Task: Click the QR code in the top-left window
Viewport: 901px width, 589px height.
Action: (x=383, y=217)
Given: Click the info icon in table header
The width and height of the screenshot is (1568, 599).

* * *

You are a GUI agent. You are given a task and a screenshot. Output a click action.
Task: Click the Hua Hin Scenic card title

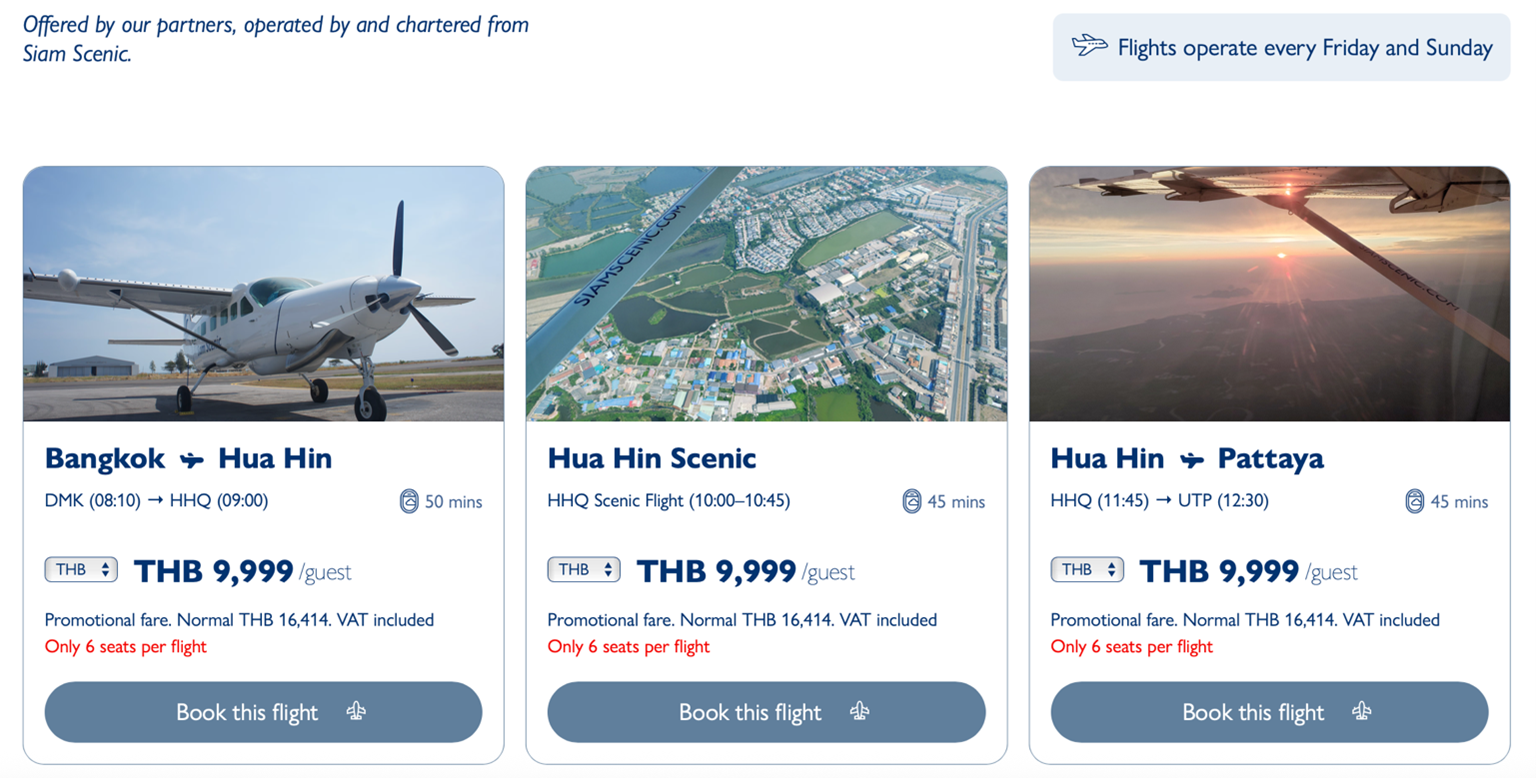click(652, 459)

--

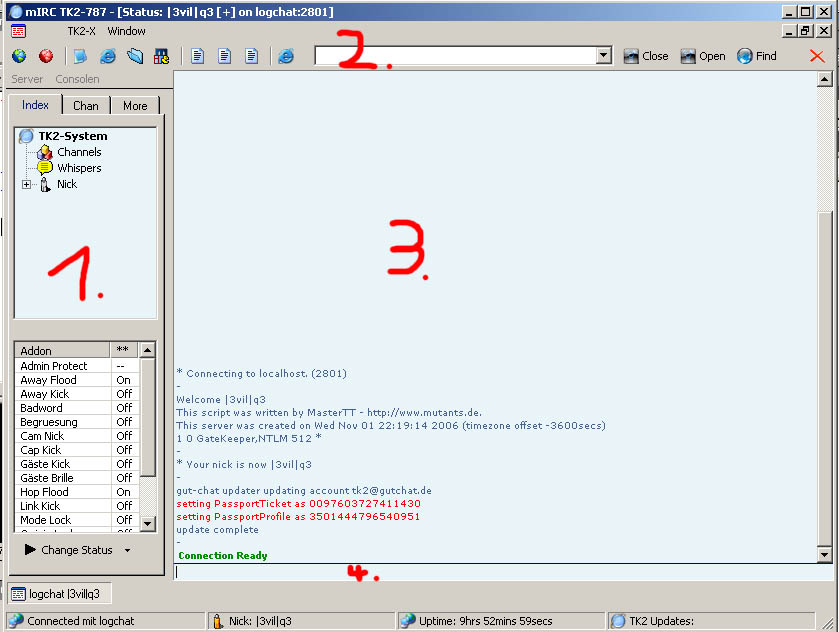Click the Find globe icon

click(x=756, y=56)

== TASK STATEMENT ==
Above are the records; print exactly the lines from the line with "Task: Click the QR" to the line with "The width and", including both, and nothing else.

== SOLUTION TO THIS PROBLEM ==
Task: Click the QR code in the top-left window
Viewport: 901px width, 589px height.
Action: (x=383, y=217)
Given: Click the info icon in table header
The width and height of the screenshot is (1568, 599).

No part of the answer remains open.